Temat: Udostępnianie Polityki Bezpieczeństwa Informacji i...
Anna Pogorzelska:
Miałam podobny dylemat. Stworzyłam oddzielną politykę i instrukcję dla projektów unijnych i tylko to pokazuje podczas kontroli projektów. Jeśli to złe rozwiązanie proszę o wskazówkę jak inaczej to rozwiązać.
A która z nich obowiązuje?
Co do udostępniania czy chronienia informacji i danych myślę, że nieco za daleko. W politykach bezpieczeństwa powinni Państwo mieć informację, kto i do czego może mieć dostęp. Do tego art 39 ust 2- przypadkiem te osoby nie są upoważniane? jeśli nie - zapis ten można rozszerzyć o osoby, które mają dostęp (klasa do odczytu - ale jeśli nie upoważniacie - można inaczej). Plus rejestr osób, które miały dostęp do danych, bo gdzieś to trzeba mieć.

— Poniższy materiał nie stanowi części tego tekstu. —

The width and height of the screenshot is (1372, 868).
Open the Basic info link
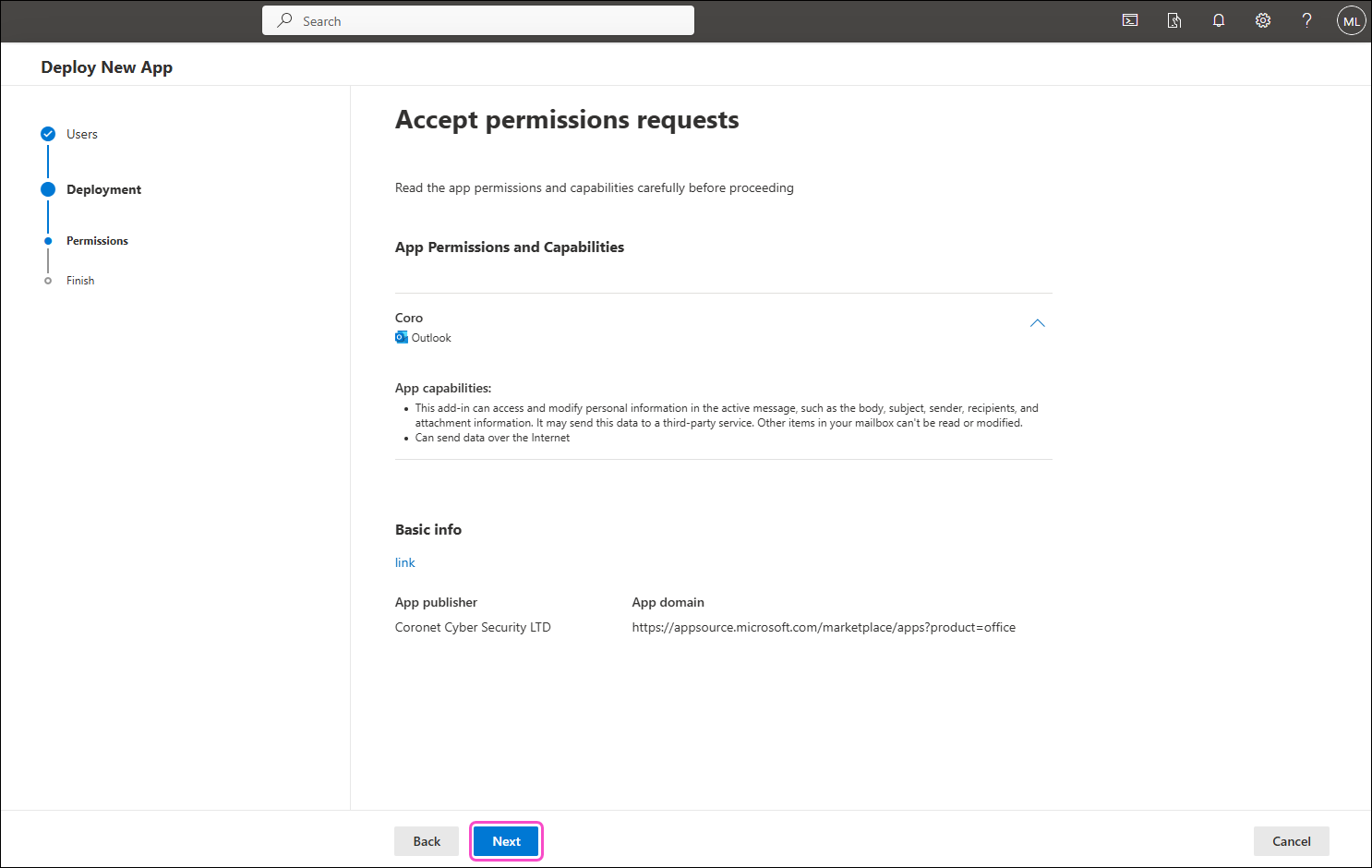(x=404, y=562)
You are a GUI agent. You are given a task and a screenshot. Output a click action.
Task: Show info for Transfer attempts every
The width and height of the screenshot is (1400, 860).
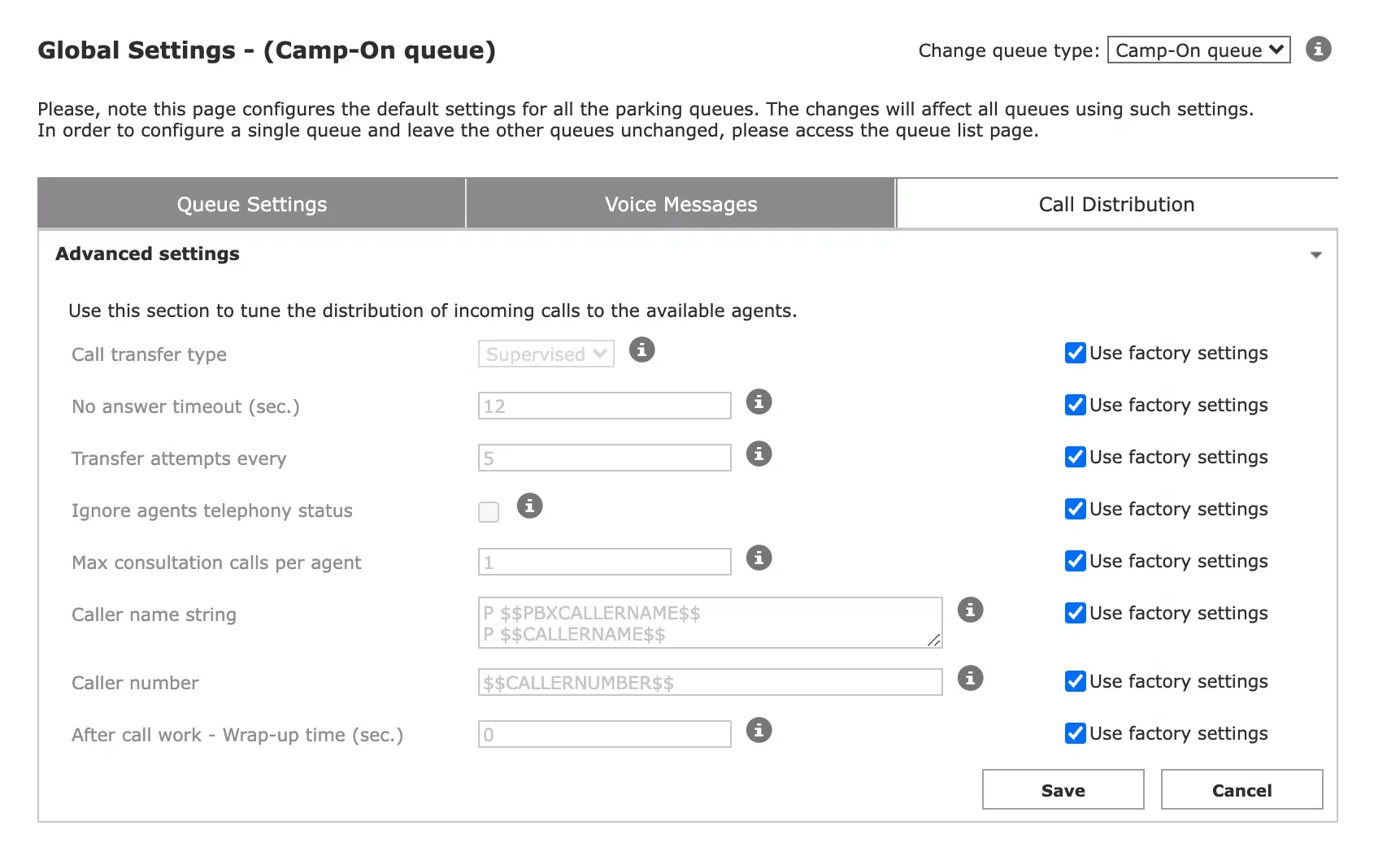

Kolejna metoda - 266 Kodeksu Karnego. Znowu - osoby te zapoznają się z informacjami prawnie chronionymi w związku z wykonywaną pracą. Można przypomnieć treść.
Kolejne, dla prywatnych - ustawa o zwalczaniu nieuczciwej konkurencji - art 11 ust 4 i zapis w regulaminie, czy uchwale - "wszystkie dokumenty, organizujące bezpieczeństwo, w tym w szczególności plan ochrony, polityka bezpieczeństwa danych osobowych... (...) stanowią tajemnicę przedsiębiorstwa o charakterze organizacyjnym"
Sankcja - 266 KK (po spełnieniu wymaganych działań)
Dla organizacji adm. publicznej - może warto w niejawne pójść i niektóre dokumenty zrobić zastrzeżonymi. Zwłaszcza po tym, jak zmieniła się ustawa o dostępie do informacji publicznej.
Resumując. Nie wiem i nie znam istoty oraz celu takiego trzymania w ścisłej tajemnicy dokumentów które w większości firm są dokumentacją pomocniczą dla głównego procesu. Bo takim procesem jest bezpieczeństwo. Ale moim zdaniem nie można popadać w paranoję, zwłaszcza w zakresie dostępu do informacji, które i tak są chronione i tak - właśnie 266 KK jako początek. Ważne - informacja dla tych, co tak chcą grzebać, plus dokumentacja, że udostępnić trzeba było.